--- Stated exercise ---
Can you turn the rows below into a numbered list, leaving out the blank lines?

= = = =

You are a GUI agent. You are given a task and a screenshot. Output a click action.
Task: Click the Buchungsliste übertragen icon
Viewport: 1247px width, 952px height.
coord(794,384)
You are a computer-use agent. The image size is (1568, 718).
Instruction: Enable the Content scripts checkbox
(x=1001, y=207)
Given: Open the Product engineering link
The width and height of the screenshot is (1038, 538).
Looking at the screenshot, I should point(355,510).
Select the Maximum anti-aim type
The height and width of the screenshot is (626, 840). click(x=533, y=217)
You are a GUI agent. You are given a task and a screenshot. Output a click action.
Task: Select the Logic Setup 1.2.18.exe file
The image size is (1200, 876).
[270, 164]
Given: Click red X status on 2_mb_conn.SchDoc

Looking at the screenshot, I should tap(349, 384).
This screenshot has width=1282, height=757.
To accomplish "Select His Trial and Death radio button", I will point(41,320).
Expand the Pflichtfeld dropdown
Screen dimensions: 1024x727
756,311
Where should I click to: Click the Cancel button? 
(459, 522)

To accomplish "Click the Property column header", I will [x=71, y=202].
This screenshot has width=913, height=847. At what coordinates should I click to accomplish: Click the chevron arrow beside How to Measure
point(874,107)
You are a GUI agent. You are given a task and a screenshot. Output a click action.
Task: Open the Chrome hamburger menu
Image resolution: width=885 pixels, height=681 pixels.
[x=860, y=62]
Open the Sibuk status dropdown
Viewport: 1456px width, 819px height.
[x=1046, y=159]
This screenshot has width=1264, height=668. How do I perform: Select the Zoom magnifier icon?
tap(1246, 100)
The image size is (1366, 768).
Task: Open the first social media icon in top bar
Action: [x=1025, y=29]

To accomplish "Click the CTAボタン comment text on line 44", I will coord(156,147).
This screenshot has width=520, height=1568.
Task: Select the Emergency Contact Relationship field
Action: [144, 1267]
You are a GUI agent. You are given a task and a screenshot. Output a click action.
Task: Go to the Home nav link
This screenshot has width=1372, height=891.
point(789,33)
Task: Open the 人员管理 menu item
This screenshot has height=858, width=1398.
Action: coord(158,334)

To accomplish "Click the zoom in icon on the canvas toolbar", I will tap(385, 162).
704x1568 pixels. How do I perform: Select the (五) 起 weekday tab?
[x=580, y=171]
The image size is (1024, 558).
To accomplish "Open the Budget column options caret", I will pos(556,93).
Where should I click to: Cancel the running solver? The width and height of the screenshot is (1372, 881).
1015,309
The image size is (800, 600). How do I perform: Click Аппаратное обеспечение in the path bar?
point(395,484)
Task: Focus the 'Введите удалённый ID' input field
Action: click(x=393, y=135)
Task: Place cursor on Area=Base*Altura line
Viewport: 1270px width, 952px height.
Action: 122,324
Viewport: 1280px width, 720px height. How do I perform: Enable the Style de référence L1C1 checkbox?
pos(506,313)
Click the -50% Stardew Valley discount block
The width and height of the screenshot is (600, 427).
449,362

= = = =

--- Task result ---
1. You are a GUI agent. You are given a task and a screenshot. Output a click action.
2. Task: Click the Buchungsliste übertragen icon
3. Viewport: 1247px width, 952px height.
4. coord(794,384)
5. You are a computer-use agent. The image size is (1568, 718).
6. Instruction: Enable the Content scripts checkbox
7. (x=1001, y=207)
8. Given: Open the Product engineering link
9. The width and height of the screenshot is (1038, 538).
10. Looking at the screenshot, I should point(355,510).
11. Select the Maximum anti-aim type
12. The height and width of the screenshot is (626, 840). click(x=533, y=217)
13. You are a GUI agent. You are given a task and a screenshot. Output a click action.
14. Task: Select the Logic Setup 1.2.18.exe file
15. The image size is (1200, 876).
16. [270, 164]
17. Given: Click red X status on 2_mb_conn.SchDoc
18. Looking at the screenshot, I should tap(349, 384).
19. This screenshot has width=1282, height=757.
20. To accomplish "Select His Trial and Death radio button", I will point(41,320).
21. Expand the Pflichtfeld dropdown
22. Screen dimensions: 1024x727
23. 756,311
24. Where should I click to: Click the Cancel button? 
25. (459, 522)
26. To accomplish "Click the Property column header", I will [x=71, y=202].
27. This screenshot has width=913, height=847. At what coordinates should I click to accomplish: Click the chevron arrow beside How to Measure
28. point(874,107)
29. You are a GUI agent. You are given a task and a screenshot. Output a click action.
30. Task: Open the Chrome hamburger menu
31. Image resolution: width=885 pixels, height=681 pixels.
32. [x=860, y=62]
33. Open the Sibuk status dropdown
34. Viewport: 1456px width, 819px height.
35. [x=1046, y=159]
36. This screenshot has width=1264, height=668. How do I perform: Select the Zoom magnifier icon?
37. tap(1246, 100)
38. The image size is (1366, 768).
39. Task: Open the first social media icon in top bar
40. Action: [x=1025, y=29]
41. To accomplish "Click the CTAボタン comment text on line 44", I will coord(156,147).
42. This screenshot has width=520, height=1568.
43. Task: Select the Emergency Contact Relationship field
44. Action: [144, 1267]
45. You are a GUI agent. You are given a task and a screenshot. Output a click action.
46. Task: Go to the Home nav link
47. This screenshot has width=1372, height=891.
48. point(789,33)
49. Task: Open the 人员管理 menu item
50. This screenshot has height=858, width=1398.
51. Action: coord(158,334)
52. To accomplish "Click the zoom in icon on the canvas toolbar", I will tap(385, 162).
53. 704x1568 pixels. How do I perform: Select the (五) 起 weekday tab?
54. [x=580, y=171]
55. The image size is (1024, 558).
56. To accomplish "Open the Budget column options caret", I will pos(556,93).
57. Where should I click to: Cancel the running solver? The width and height of the screenshot is (1372, 881).
58. 1015,309
59. The image size is (800, 600). How do I perform: Click Аппаратное обеспечение in the path bar?
60. point(395,484)
61. Task: Focus the 'Введите удалённый ID' input field
62. Action: click(x=393, y=135)
63. Task: Place cursor on Area=Base*Altura line
64. Viewport: 1270px width, 952px height.
65. Action: 122,324
66. Viewport: 1280px width, 720px height. How do I perform: Enable the Style de référence L1C1 checkbox?
67. pos(506,313)
68. Click the -50% Stardew Valley discount block
69. The width and height of the screenshot is (600, 427).
70. 449,362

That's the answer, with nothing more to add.